Gender inequality is an important societal issue – that also needs to be rectified in the dance world. In the dance sector, women greatly outnumber men and keenly welcome them into the fold. However, women are less frequently found in positions of dance leadership than men, and when they do reach Executive / Artistic Director positions, they are paid less than their male counterparts.* In response, Sandra Parks has created the Women in Dance Leadership Conference.
* You can find specific figures about the inequality between men and women within the dance sector on the Women in Dance site.
This issue gained spotlight in 2016 when Akram Khan gave an interview, which caused outrage among the dance community. Leading up to his world premiere of Until the Lions in 2016, Khan said: “We should be aware of [the imbalance of choreographers, but we should not] have more female choreographers for the sake of having more female choreographers” (The Stage).
Luke Jennings, dance critic for The Observer, responded in an open letter Khan, that describes the extent of gender bias in dance and explains how the cycle of power (or lack of) is self-perpetuating. In short, the effect is that “dance audiences are being presented, overwhelmingly, with work created from a male perspective. This skews and narrows the range of theatrical experience, and inhibits the evolution of our artform” (The Guardian). That’s nothing to take lightly. And while this debate rose a few years ago, it is still applicable today.
“Sandra Parks has curated an effective, comprehensive and safe way to address female leadership, entrepreneurialism, and empowerment through the Women in Dance Conference. The conference’s relevance and level of informative dialogue ha and will help shape leadership, effective advocacy, and recognition for women in dance.”– Renee Chatelain, CEO & President, the Arts Council of Greater Baton Rouge
The Women in Dance Leadership Conference
The 2019 Women in Dance Leadership Conference takes place in Philadelphia from October 17 – 19 with the theme is diversity and inclusion. The weekend includes speeches, panel discussions, a variety of workshops and dance concerts. The conference activities are meant to empower women, so that they may go on to present more dance work and to ascend to leadership positions in the arts.
“To investigate, explore, and reflect on women’s leadership by representing innovative and multicultural dance work to celebrate, develop, and promote women’s leadership in dance making, dance related fields, and other male dominated professions.”– Women in Dance, Mission Statement
Sandra Shih Parks Interview: Director of Women in Dance
thanks for taking the time to tell us about the Women in Dance Leadership
Can you tell us what inspired you to create the Women in Dance organization?
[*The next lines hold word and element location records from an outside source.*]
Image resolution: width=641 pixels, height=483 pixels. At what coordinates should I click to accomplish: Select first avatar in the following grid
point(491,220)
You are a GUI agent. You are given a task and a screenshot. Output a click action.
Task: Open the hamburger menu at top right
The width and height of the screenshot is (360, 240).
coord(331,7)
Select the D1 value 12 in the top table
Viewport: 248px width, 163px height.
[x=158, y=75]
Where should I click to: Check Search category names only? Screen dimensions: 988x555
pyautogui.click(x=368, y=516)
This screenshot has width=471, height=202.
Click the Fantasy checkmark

I was inspired by many strong women in my career including faculty, mentors, and choreographers whom I have worked with. The idea of promoting more female leadership in dance has also been in my mind since entering higher education as a full-time assistant professor.
When I became the Head of Dance program at Louisiana State University, I had the honor to meet all the directors of the professional dance community in Baton Rouge, and all of them are women. Because of this, I was encouraged to establish this organization and the conference to celebrate the local community and begin the discussion with [a larger] audience.
Since then, you have clearly reached a larger audience – as your site states, “Women In Dance received more than 400 submissions from 21 different countries.”
Naturally, the speakers, presenters and a large majority of your selection committee members are women. Do you still encourage men to attend, as allies?
This is definitely an appropriate space for all to come together and discuss equality. We have had male participants, as well as selection committee members; and I highly encourage men to attend the conference so we can have a conversation from different perspectives. I believe we will continue the effort to invite male colleagues to the conference and the discussion on Women in Dance Leadership.
The Women in Dance Leadership Conference comes to Philadelphia this year, but the past two conferences were held in New York City and Baton Rouge.
How do you determine a host city for the Women in Dance Leadership Conference?
The first one was [held] in Baton Rouge because that was the birthplace of Women in Dance, and the local community was supportive of hosting the inaugural conference. [In New York City], the conference was honored to collaborate with New York University; and [this year] Drexel University [will support the conference in Philadelphia].
The conference is in discussion of heading to Midwest and the west coast in the near future.
Both places sound like great possible future destinations; but as a former Wisconsinite, I think it would be especially nice for the conference stop in the Midwest.
Thanks very much for telling us about Women in Dance, and we wish you a very successful 2019 conference!